What can the statistics show? The statistics can at least tell readers two facts. First, as mentioned above, categorizing them in two clusters, the large scale cluster including Fujian, Zhejiang, and Taiwan, shows that they became increasing different. Additionally, the Manchu version might describe large places more precise than Chinese version did, but both equally described the city or small scale places.

Why did Fujian decrease its difference over time? Comparing to the comparison of city scale, the government focuses on cities because the war between the Qing and Zheng had become locally. This fully explains why a lot of cities, towns, and villages appeared in the second volume. As a result, either Chinese or Manchu recorded the similar tendency because they were probably written based on the same sources.
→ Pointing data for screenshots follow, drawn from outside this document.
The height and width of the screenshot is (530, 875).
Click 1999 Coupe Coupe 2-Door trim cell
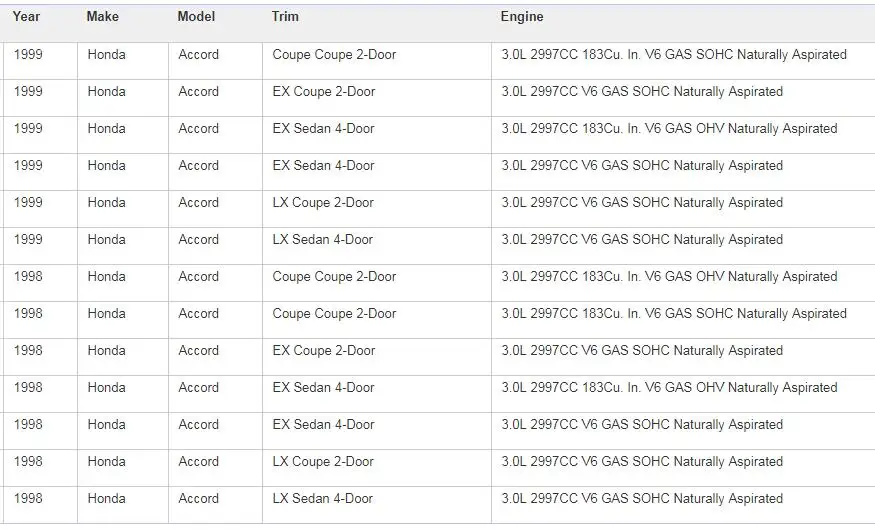click(377, 61)
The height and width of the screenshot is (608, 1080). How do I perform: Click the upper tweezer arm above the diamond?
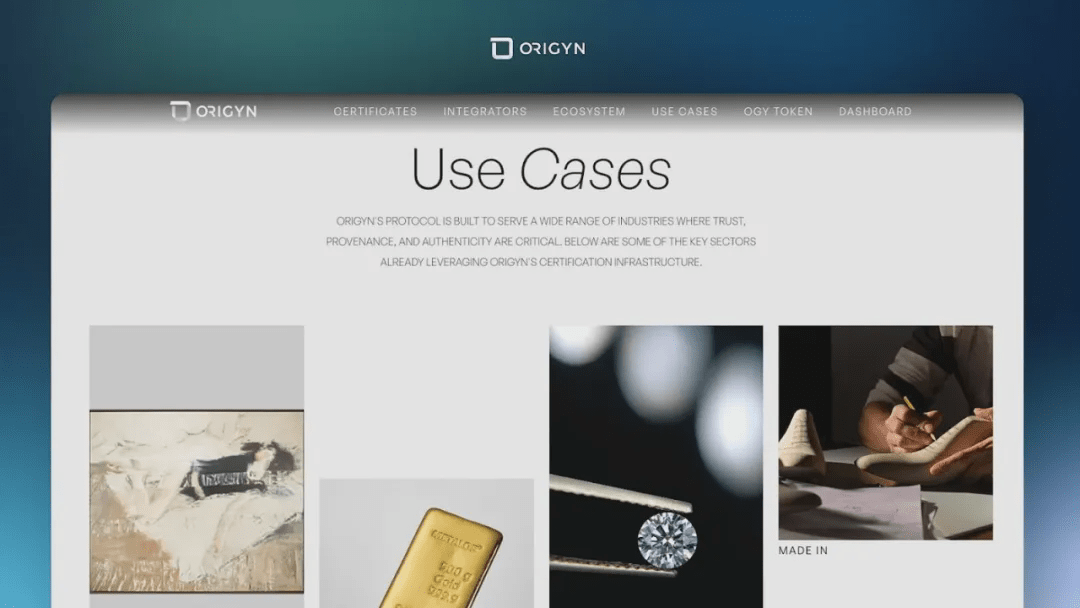[x=620, y=494]
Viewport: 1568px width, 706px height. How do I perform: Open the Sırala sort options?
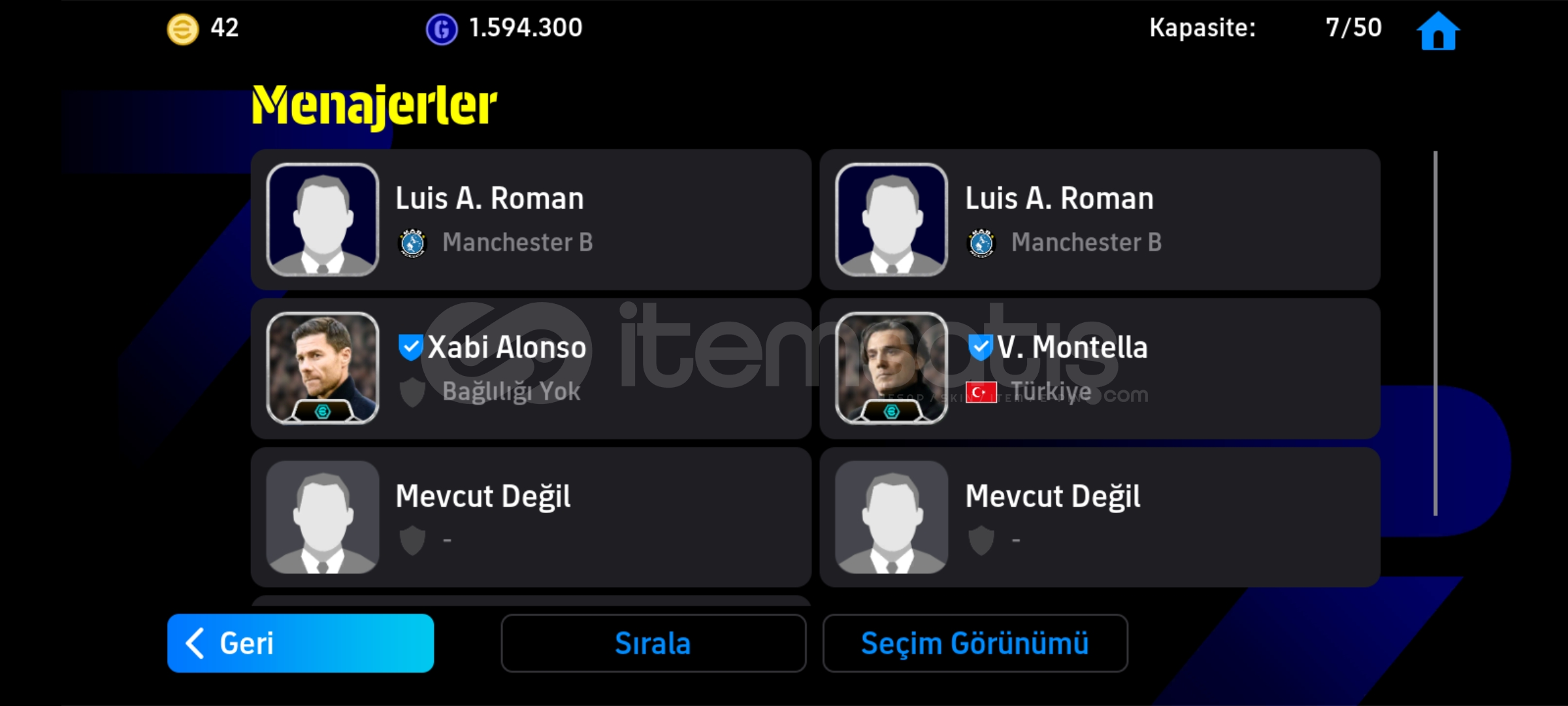tap(653, 643)
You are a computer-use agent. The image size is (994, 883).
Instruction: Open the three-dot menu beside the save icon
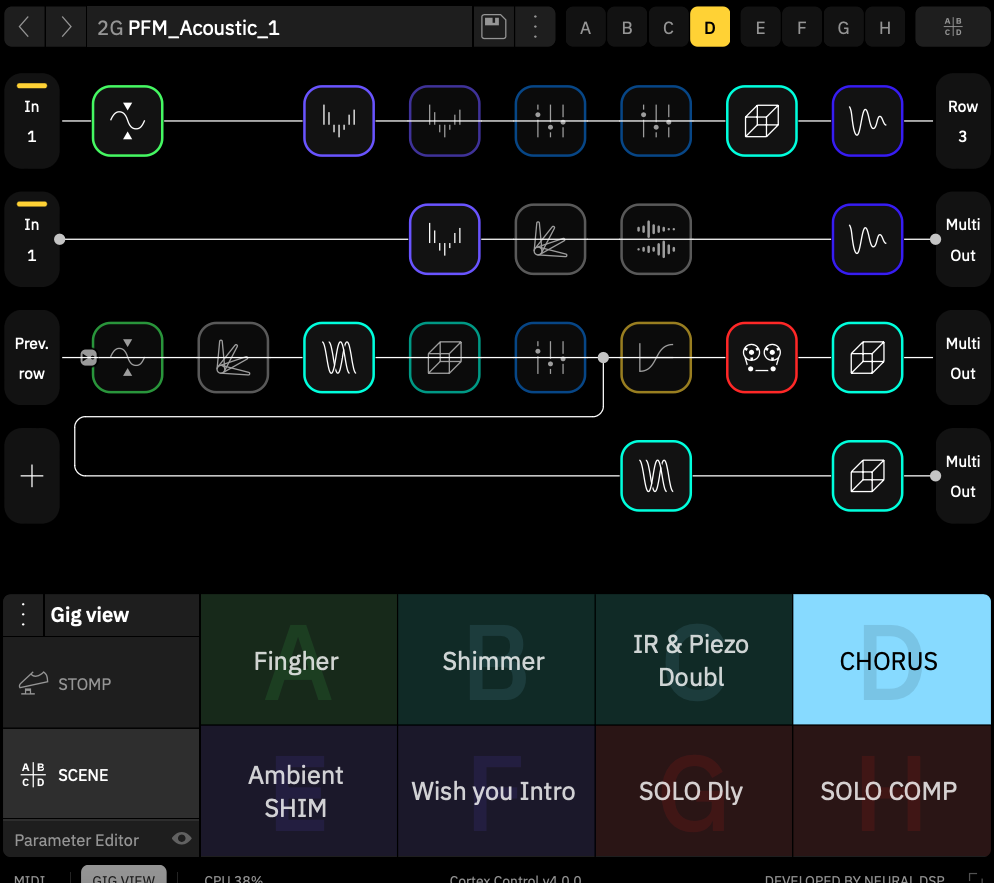pyautogui.click(x=536, y=27)

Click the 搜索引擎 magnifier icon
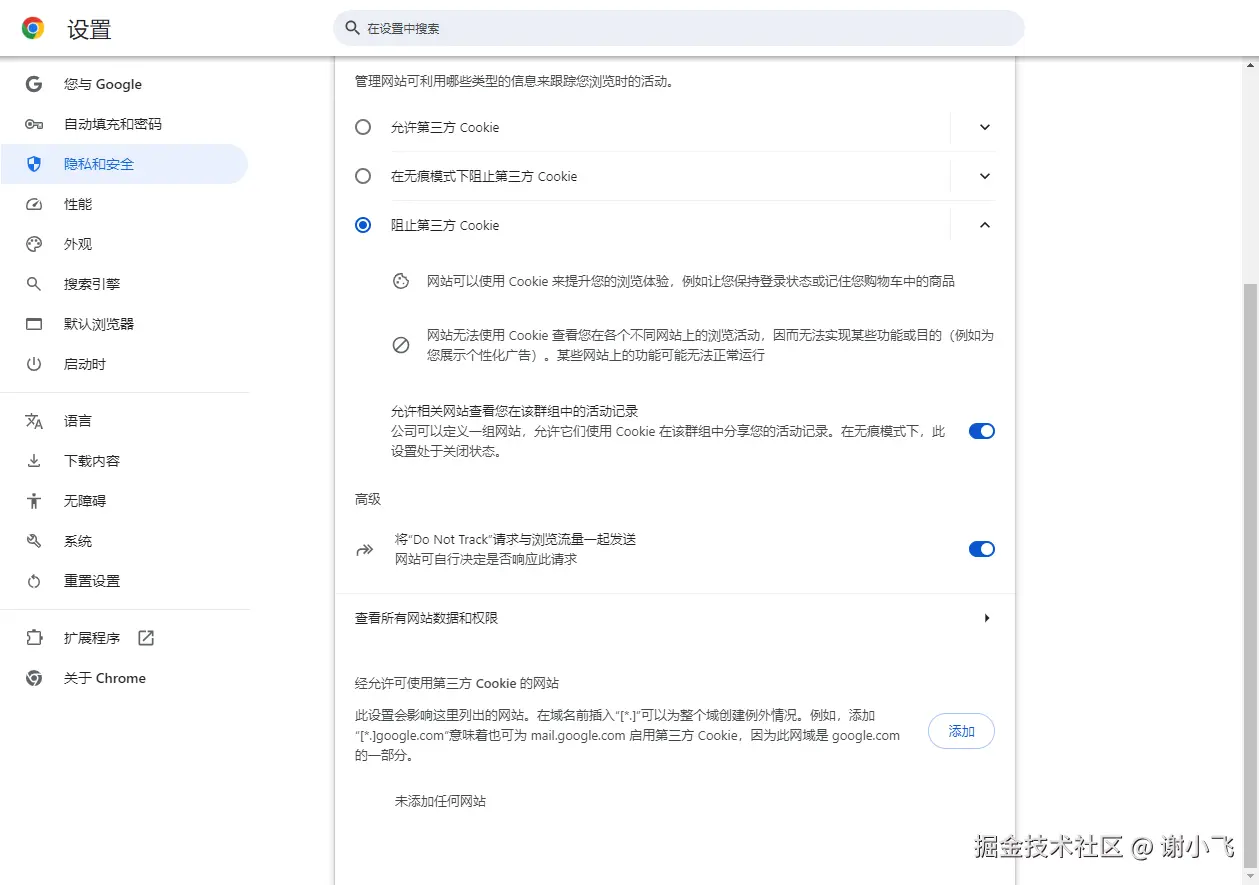(x=33, y=283)
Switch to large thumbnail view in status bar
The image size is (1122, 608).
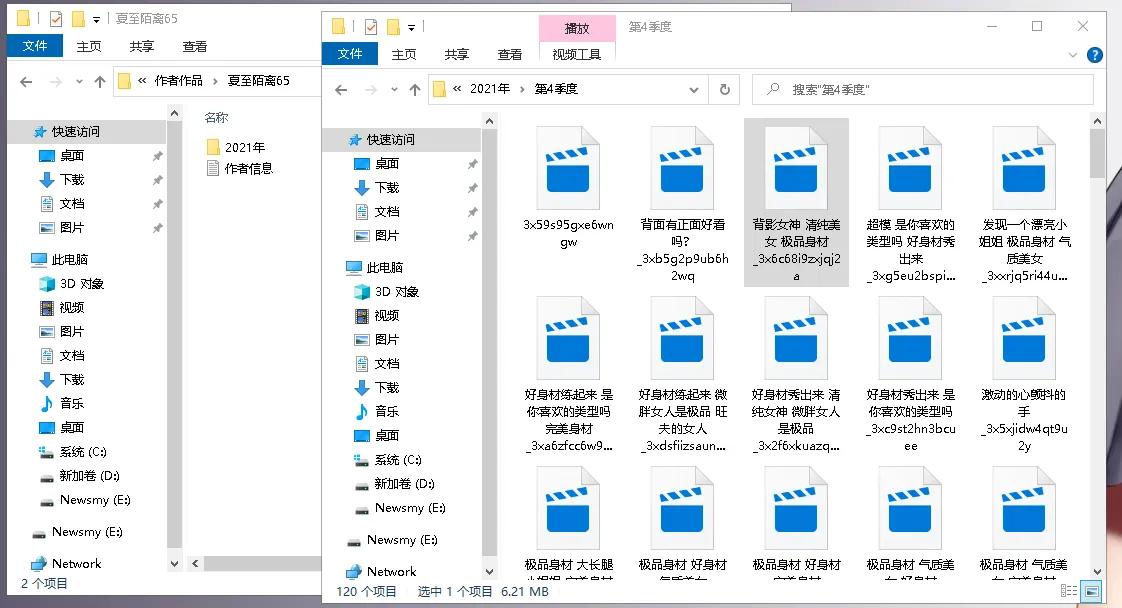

According to the analyses, a lot of differences are obvious. For example, Manchu people are more frequently mentioned in Manchu version; by contrast, Han Chinese are more frequently mentioned in Chinese version. Additionally, by analyzing Dunning’s log-likehood and tf-idf, the six overlapping places in all three volume suggests that the importance of places change over time. Although the two versions are basically similar in their structures and archives, they are significantly different. Consequently, the Manchu and Chinese versions are not translated from each other. After comparing three major proper nouns– place, person, and position, it suggests that the Manchu version is more precise than Chinese.